昔の婚礼衣装 裾引き黒振袖の着付け

2015年11月20日


みなさま、こんにちは!

ただ今本決算赤札感謝市まっただ中のきもの館でござます。

今回は前回の続きで、じないまち交流館の二階で行われましたじないまちキモノ散歩のメインイベント「昔の婚礼衣装 裾引き黒振袖の着付けライブ」のご紹介をいたします。

 

花嫁衣装と言えば白無垢です。「嫁ぎ先の色に染まる」という純白のきもの姿が思い出されますが、今回の花嫁衣装は黒い引き振袖の花嫁姿です。黒い色は「あなた以外の色には染まりません」という意味合いがあるのだそうです。近頃は引き振袖がお洒落で人気というのを耳にしたことがあります。今回は大正から昭和初期にかけての寺内町での婚礼の様子をビデオで見て頂き、その後実際に花嫁化粧、角隠しと引き振袖の着付けを解説をして頂きながら実演して頂きました。

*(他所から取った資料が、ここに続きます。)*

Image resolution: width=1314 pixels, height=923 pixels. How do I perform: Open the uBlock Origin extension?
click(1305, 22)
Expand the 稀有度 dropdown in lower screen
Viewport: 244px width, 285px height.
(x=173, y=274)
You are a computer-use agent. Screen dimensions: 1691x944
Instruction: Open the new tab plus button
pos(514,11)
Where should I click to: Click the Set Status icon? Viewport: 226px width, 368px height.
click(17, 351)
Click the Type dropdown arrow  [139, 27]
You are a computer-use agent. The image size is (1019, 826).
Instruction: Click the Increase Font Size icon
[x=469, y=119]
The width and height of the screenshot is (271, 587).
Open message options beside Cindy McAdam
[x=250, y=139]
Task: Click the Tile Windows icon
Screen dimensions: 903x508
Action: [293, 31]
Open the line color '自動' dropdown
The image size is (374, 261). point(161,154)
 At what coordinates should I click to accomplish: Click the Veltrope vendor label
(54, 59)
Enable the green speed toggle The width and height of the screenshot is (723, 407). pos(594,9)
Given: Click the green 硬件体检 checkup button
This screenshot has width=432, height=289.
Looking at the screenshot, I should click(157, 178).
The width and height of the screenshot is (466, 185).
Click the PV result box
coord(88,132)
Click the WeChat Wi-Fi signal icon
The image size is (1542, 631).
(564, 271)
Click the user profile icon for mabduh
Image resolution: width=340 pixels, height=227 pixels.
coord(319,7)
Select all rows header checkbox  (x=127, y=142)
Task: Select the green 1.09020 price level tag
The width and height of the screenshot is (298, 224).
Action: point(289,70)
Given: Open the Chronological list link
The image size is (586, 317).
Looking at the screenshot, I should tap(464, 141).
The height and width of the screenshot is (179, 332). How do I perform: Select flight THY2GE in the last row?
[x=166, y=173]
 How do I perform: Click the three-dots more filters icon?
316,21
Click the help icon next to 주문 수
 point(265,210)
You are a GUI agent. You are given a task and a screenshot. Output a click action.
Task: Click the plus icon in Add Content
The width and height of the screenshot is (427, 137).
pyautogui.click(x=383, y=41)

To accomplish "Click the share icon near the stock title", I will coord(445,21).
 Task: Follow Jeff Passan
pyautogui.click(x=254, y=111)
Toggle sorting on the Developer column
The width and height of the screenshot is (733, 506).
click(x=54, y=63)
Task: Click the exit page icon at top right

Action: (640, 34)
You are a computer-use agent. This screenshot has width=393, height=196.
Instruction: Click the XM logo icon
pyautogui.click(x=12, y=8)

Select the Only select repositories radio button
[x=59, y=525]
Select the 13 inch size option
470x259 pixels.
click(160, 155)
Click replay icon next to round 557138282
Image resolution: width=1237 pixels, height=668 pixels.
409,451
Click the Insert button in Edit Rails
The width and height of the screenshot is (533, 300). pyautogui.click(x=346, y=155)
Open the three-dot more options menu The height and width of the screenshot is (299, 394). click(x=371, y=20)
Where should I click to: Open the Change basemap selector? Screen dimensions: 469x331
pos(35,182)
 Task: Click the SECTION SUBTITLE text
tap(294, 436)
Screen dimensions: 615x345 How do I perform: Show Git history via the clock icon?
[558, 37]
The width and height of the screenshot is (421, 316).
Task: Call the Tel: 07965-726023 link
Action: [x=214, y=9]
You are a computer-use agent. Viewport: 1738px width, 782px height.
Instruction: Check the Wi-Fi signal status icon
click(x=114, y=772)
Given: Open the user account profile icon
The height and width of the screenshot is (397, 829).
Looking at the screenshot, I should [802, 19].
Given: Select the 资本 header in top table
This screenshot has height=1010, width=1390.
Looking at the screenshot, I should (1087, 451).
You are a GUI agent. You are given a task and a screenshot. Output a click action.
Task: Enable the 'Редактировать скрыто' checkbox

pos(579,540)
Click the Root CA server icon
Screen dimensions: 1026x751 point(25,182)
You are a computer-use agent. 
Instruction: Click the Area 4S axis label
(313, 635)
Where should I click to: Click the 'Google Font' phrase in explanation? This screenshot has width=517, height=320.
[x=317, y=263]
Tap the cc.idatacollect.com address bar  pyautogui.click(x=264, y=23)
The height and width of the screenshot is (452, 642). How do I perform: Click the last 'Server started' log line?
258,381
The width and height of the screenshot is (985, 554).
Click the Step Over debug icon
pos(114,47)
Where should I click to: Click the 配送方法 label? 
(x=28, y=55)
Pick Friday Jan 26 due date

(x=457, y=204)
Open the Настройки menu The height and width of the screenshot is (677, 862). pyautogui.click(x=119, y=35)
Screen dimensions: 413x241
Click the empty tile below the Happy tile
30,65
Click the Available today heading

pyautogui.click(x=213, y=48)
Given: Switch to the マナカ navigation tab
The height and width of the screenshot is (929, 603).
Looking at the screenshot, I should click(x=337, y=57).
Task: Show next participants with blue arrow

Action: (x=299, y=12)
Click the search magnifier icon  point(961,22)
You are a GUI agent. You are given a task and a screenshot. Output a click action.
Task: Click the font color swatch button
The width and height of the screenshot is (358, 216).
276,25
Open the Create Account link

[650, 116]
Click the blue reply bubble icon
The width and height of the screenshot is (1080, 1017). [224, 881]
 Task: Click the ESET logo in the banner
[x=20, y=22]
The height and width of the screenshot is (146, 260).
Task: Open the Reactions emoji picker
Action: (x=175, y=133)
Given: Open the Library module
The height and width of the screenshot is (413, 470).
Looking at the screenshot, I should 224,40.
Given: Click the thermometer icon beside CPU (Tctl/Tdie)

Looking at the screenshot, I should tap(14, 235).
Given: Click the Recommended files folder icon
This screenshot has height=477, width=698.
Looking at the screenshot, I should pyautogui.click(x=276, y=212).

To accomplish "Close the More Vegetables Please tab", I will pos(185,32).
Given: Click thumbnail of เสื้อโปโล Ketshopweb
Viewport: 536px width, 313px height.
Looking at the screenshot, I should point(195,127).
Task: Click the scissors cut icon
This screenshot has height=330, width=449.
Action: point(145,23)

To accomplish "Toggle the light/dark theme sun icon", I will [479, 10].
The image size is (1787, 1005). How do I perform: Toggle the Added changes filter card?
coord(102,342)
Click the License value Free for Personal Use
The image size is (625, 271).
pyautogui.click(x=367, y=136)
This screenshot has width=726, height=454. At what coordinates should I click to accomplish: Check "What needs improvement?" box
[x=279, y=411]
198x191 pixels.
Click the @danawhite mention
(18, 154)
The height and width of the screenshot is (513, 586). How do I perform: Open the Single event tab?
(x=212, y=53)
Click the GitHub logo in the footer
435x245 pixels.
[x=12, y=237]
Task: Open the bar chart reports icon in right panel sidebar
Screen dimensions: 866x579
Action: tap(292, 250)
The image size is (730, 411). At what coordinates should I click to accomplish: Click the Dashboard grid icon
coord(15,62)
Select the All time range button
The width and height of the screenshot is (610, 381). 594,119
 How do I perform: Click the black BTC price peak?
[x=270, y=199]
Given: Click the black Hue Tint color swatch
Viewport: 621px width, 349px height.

婚礼の日、家でお支度をした花嫁さんが正装をしたご親族と共に嫁ぎ先へ向かい結婚式を挙げる様子を寺内町で2年前に再現されています。

↓↓↓動画コチラ

じないまち花嫁行列

そうです。花嫁のご両親役は箱田さんご夫婦です。この動画で着付けをされている方が今回解説をして下さったのですが、実際に数年前に家で花嫁支度をして婚礼を挙げられたおうちがあったそうです。花嫁出発の頃にご近所の方が表に見送りに出て来られてお父様が皆さんにご挨拶をされたのだそうです。そしてその次に花嫁さんも「私が嫁いだ後は父と母のふたりになります。皆さまどうぞ父と母をよろしくお願いします。」とご挨拶されたそうです。地域ぐるみのお付き合いがうかがえる素敵なエピソードです。

 

さて、早速婚礼支度をご覧いただきましょう。日本髪をつけて水化粧されたお姿からスタートです。モデルは前回ご紹介しました通り箱田さんのお嬢さんです。司会は中林寝具店の中林さんです。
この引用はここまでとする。